Le brin d'herbe

Blog philosophique et politique

La fuite en avant
Jeudi 7 mai 2009

En escalade ou en alpinisme, il y a quelque chose de vraiment terrifiant et fou : la fuite en avant.

Escalade en falaise

Pour comprendre ce dont il s'agit il faut savoir ce qu'est l'escalade en tête (on dit aussi : en premier de cordée) : cela consiste à grimper le premier, attaché à une corde qu'on fait passer dans des mousquetons accrochés à la falaise ou à la glace. Un ami, plus bas, tient l'autre bout de la corde. Par conséquent, au plus les points d'assurance (pitons, broches à glace, coinceurs et autres) sont espacés, au plus la chute potentielle sera grande, donc dangereuse. Par exemple, si le dernier mousqueton est 3 mètres sous tes pieds, en cas de chute tu tomberas de 6 mètres, sans compter le mou de la corde et les éventuels problèmes exceptionnels.

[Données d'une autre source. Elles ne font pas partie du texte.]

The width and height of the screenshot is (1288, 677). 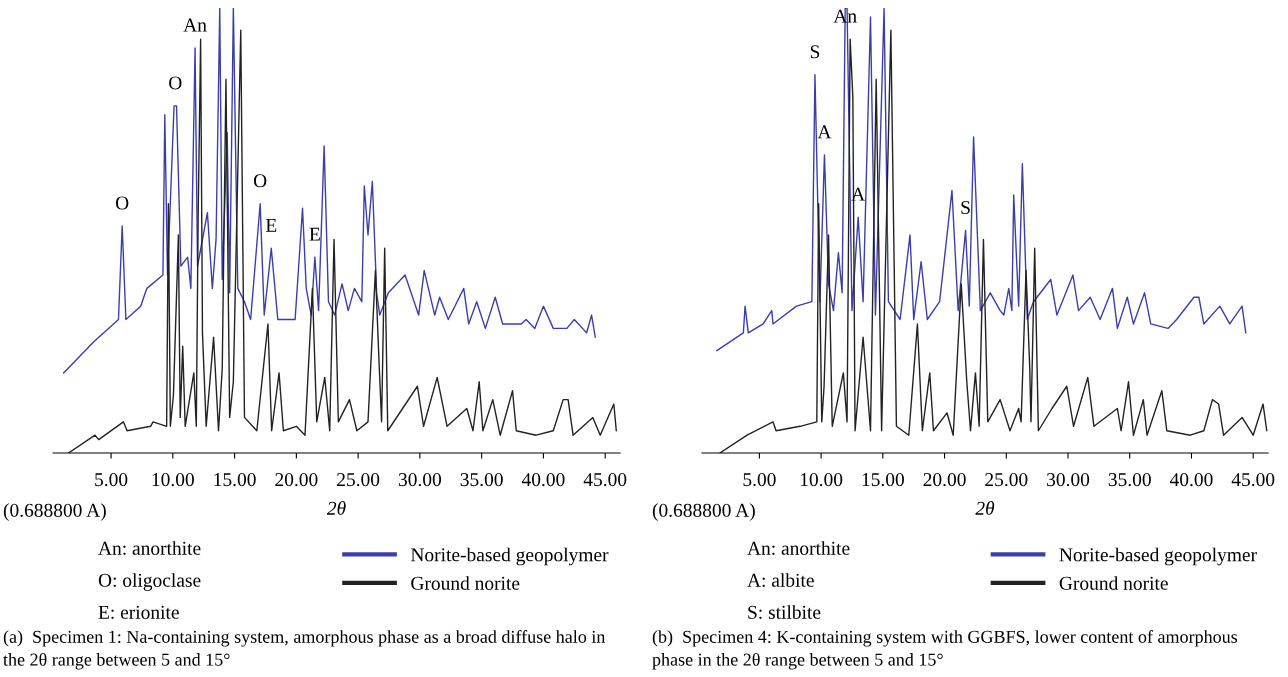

Par conséquent, au plus le dernier point s'éloigne sous tes pieds, au plus tu fais attention à ce que tu fais, et au moins tu as envie de tomber (déjà qu'à la base tu n'as pas trop envie de tomber !)...

Si ça devient carrément trop difficile, tu peux essayer, pour éviter la chute, de redescendre (désescalader) jusqu'au dernier point pour t'y reposer.

Mais voilà, il se trouve que désescalader est plus difficile qu'escalader. Descendre est plus délicat que monter. Montaigne le disait déjà : « Je marche plus sûr à mont qu'à val. » Par conséquent, il arrive que l'on ne puisse pas redescendre. Or si on reste sur place, avec la fatigue on finira par tomber. Une solution est donc de tomber. Une autre solution est de continuer à monter : c'est la fuite en avant.

Ce qui fait tout le piquant de la fuite en avant, c'est l'incertitude : parfois on ne sait pas du tout ce qui nous attend. Peut-être y a-t-il au-dessus un passage extrêmement difficile, encore plus que celui que l'on vient de passer, et puis encore un autre, etc. La fuite en avant consiste donc à accepter une chute bien plus grave, mais incertaine, pour éviter une chute moins importante, mais certaine. Finalement c'est un coup de poker : quitte ou double. Il y a même des cas où c'est sa vie qu'on joue comme ça : on fait tapis en quelque sorte.

Bref, la fuite en avant c'est très amusant, très excitant, mais ça fait aussi très peur.

On retrouve ce phénomène un peu partout : non seulement au poker mais aussi, par exemple, dans le cas de l'énergie nucléaire : nous n'avons pas la solution pour traiter les déchets nucléaires, qui resteront sur les bras de nos descendants pendant des millions d'années (il y a de fortes chances pour qu'ils nous maudissent intensément ! mes oreilles sifflent déjà à l'idée des jugements qui seront portés sur notre génération). Pourquoi cette folie ? Parce qu'on suppose et on espère que grâce au progrès technologique, on trouvera la solution plus tard. Bref, pour éviter une difficulté limitée maintenant on accumule le problème pour plus tard, dans l'espoir qu'une solution miracle tombera du ciel technologique.

Allez : un autre exemple, juste pour voir à quoi mène la fuite en avant : la chaîne de Ponzi, escroquerie financière inaugurée par Charles Ponzi dans les années 1920 et remise au goût du jour par Bernard Madoff dans les années 1990-2000 : l'astuce consiste tout simplement à rémunérer des investisseurs à des taux très élevés ; ainsi de nouveaux investisseurs se présentent sans cesse, et on peut payer les anciens avec les nouveaux. Evidemment, le jour où il y a un reflux les investisseurs se rendent compte qu'ils ont été volés, et l'arnaqueur n'a plus qu'à se cacher.